Pixel coordinate grounding data

################

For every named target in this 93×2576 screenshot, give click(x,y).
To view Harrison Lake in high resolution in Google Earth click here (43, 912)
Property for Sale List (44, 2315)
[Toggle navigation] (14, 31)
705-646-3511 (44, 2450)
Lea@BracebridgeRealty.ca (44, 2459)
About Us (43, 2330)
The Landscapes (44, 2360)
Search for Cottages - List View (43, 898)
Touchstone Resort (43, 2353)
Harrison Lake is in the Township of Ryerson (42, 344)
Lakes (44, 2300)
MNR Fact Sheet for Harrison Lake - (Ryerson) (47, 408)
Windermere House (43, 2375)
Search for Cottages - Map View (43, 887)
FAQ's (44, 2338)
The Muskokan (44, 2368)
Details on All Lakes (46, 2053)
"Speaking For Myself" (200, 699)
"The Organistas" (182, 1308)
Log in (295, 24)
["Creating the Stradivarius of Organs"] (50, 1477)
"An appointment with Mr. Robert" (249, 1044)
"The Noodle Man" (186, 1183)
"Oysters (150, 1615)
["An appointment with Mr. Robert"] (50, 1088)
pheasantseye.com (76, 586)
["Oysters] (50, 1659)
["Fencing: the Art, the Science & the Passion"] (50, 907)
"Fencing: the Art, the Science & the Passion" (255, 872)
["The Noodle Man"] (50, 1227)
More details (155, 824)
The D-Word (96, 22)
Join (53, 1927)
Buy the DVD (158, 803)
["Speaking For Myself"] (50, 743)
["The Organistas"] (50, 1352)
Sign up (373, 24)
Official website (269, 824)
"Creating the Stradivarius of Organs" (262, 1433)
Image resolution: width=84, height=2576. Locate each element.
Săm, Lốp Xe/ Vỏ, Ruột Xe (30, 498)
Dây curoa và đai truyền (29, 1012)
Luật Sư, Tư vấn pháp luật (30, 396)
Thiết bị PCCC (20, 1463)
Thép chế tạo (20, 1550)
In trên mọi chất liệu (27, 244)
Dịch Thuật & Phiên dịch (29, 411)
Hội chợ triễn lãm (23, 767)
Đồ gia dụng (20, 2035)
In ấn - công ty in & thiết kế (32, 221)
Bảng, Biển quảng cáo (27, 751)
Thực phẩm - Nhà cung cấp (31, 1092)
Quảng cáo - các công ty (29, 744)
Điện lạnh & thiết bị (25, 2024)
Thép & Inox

################

**WHAT YOU SHOULD DO**
Please output every record, keeping each line exact.

**ANSWER BOX**
For every named target in this 93×2576 screenshot, give click(x,y).
To view Harrison Lake in high resolution in Google Earth click here (43, 912)
Property for Sale List (44, 2315)
[Toggle navigation] (14, 31)
705-646-3511 (44, 2450)
Lea@BracebridgeRealty.ca (44, 2459)
About Us (43, 2330)
The Landscapes (44, 2360)
Search for Cottages - List View (43, 898)
Touchstone Resort (43, 2353)
Harrison Lake is in the Township of Ryerson (42, 344)
Lakes (44, 2300)
MNR Fact Sheet for Harrison Lake - (Ryerson) (47, 408)
Windermere House (43, 2375)
Search for Cottages - Map View (43, 887)
FAQ's (44, 2338)
The Muskokan (44, 2368)
Details on All Lakes (46, 2053)
"Speaking For Myself" (200, 699)
"The Organistas" (182, 1308)
Log in (295, 24)
["Creating the Stradivarius of Organs"] (50, 1477)
"An appointment with Mr. Robert" (249, 1044)
"The Noodle Man" (186, 1183)
"Oysters (150, 1615)
["An appointment with Mr. Robert"] (50, 1088)
pheasantseye.com (76, 586)
["Oysters] (50, 1659)
["Fencing: the Art, the Science & the Passion"] (50, 907)
"Fencing: the Art, the Science & the Passion" (255, 872)
["The Noodle Man"] (50, 1227)
More details (155, 824)
The D-Word (96, 22)
Join (53, 1927)
Buy the DVD (158, 803)
["Speaking For Myself"] (50, 743)
["The Organistas"] (50, 1352)
Sign up (373, 24)
Official website (269, 824)
"Creating the Stradivarius of Organs" (262, 1433)
Image resolution: width=84, height=2576. Locate each element.
Săm, Lốp Xe/ Vỏ, Ruột Xe (30, 498)
Dây curoa và đai truyền (29, 1012)
Luật Sư, Tư vấn pháp luật (30, 396)
Thiết bị PCCC (20, 1463)
Thép chế tạo (20, 1550)
In trên mọi chất liệu (27, 244)
Dịch Thuật & Phiên dịch (29, 411)
Hội chợ triễn lãm (23, 767)
Đồ gia dụng (20, 2035)
In ấn - công ty in & thiết kế (32, 221)
Bảng, Biển quảng cáo (27, 751)
Thực phẩm - Nhà cung cấp (31, 1092)
Quảng cáo - các công ty (29, 744)
Điện lạnh & thiết bị (25, 2024)
Thép & Inox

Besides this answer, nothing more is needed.